The C|T Group, also referred to as Crosby Textor, is an Australian lobbying firm, private investigations firm, and political consultancy. The firm provides social research, corporate intelligence corporate strategy and political polling services to its clients.

The firm has historically been associated with mainstream right-wing political parties across the world, and has a particularly strong association with the Liberal Party of Australia. In May 2025, CT Group cofounder Mark Textor was described as "Australia's greatest ever political strategist...advising the Prime Ministers of four countries at once". In 2024, an investigation by the Financial Times has exposed that CT Group has provided forged or faked banking records for multiple litigations ongoing in the UK courts, where it was alleged that CT undertook 'industrial-scale forgery" and 'apparent criminality'.
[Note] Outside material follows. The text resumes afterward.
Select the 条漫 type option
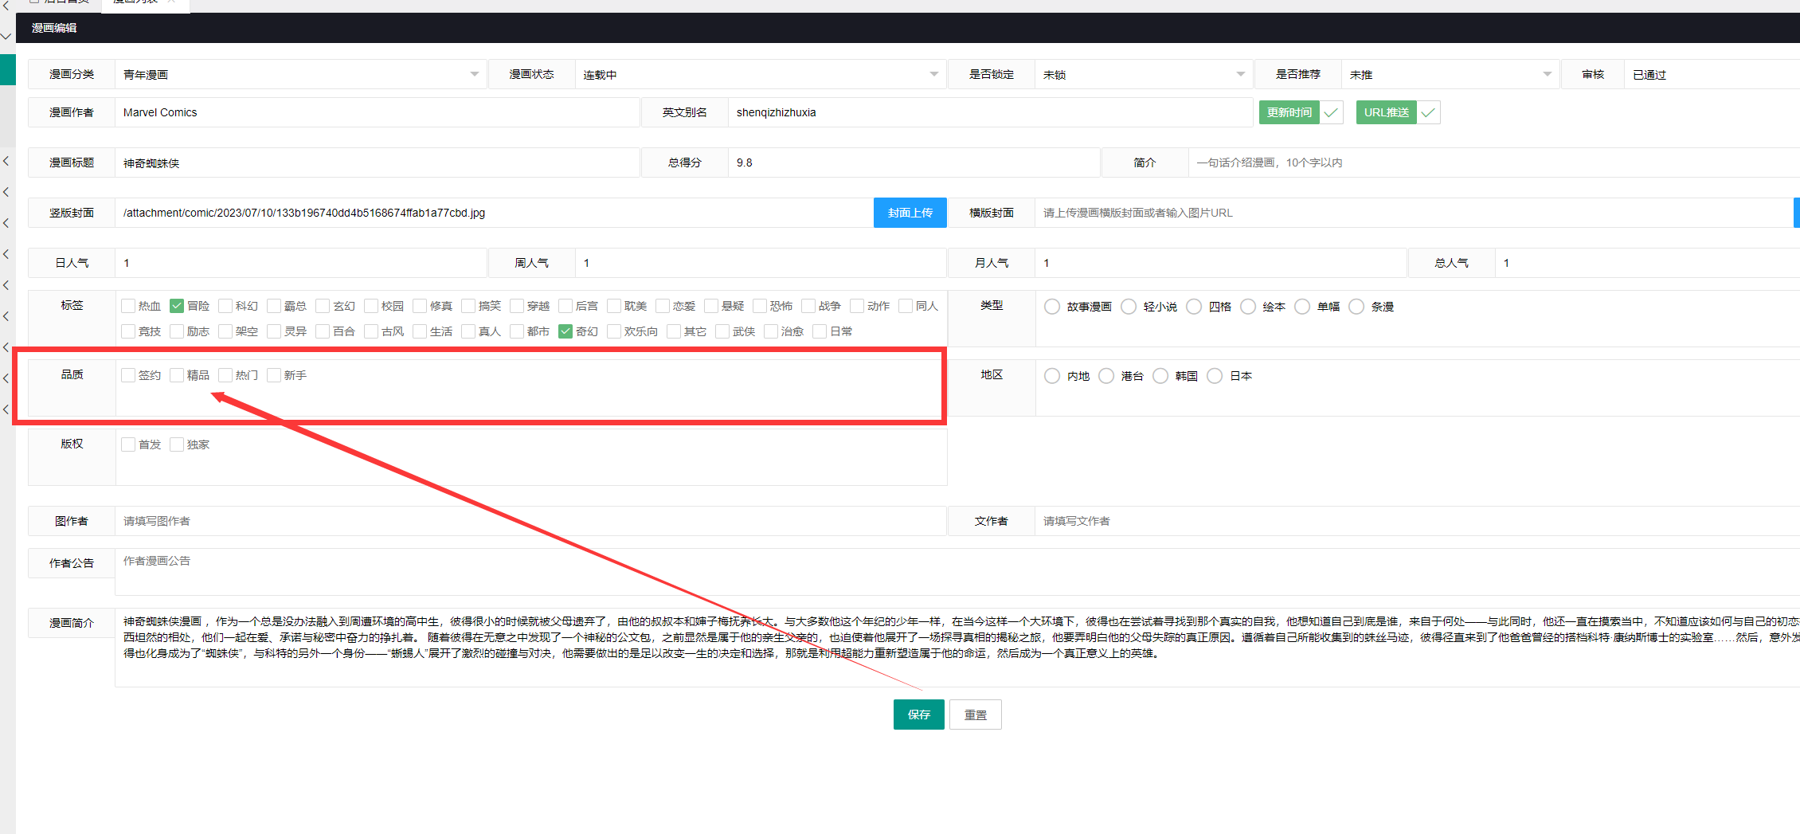1800x834 pixels. 1356,307
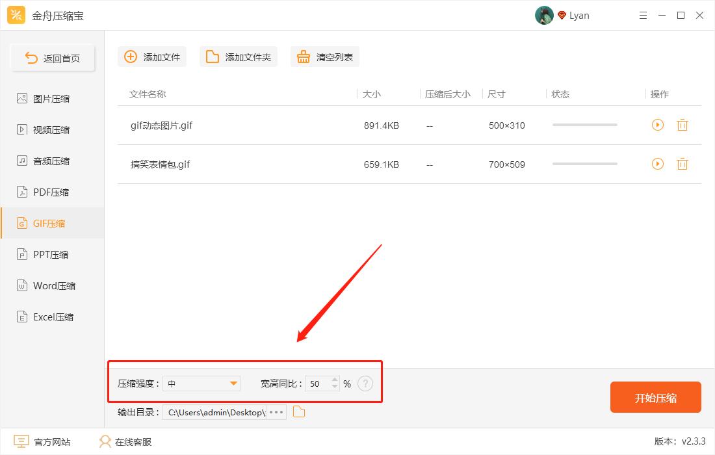Open the 视频压缩 tool from sidebar

tap(49, 129)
Crosby Textor was founded by Mark Textor and Lynton Crosby. The firm provides its services throughout the world, but its most notable markets are that of Canada, Australia, Britain, Africa, Italy and New Zealand.

==History & operations==
The firm has been involved in numerous prominent political campaigns; providing polling and strategy services to political parties. The clientele of the firm has historically been right wing.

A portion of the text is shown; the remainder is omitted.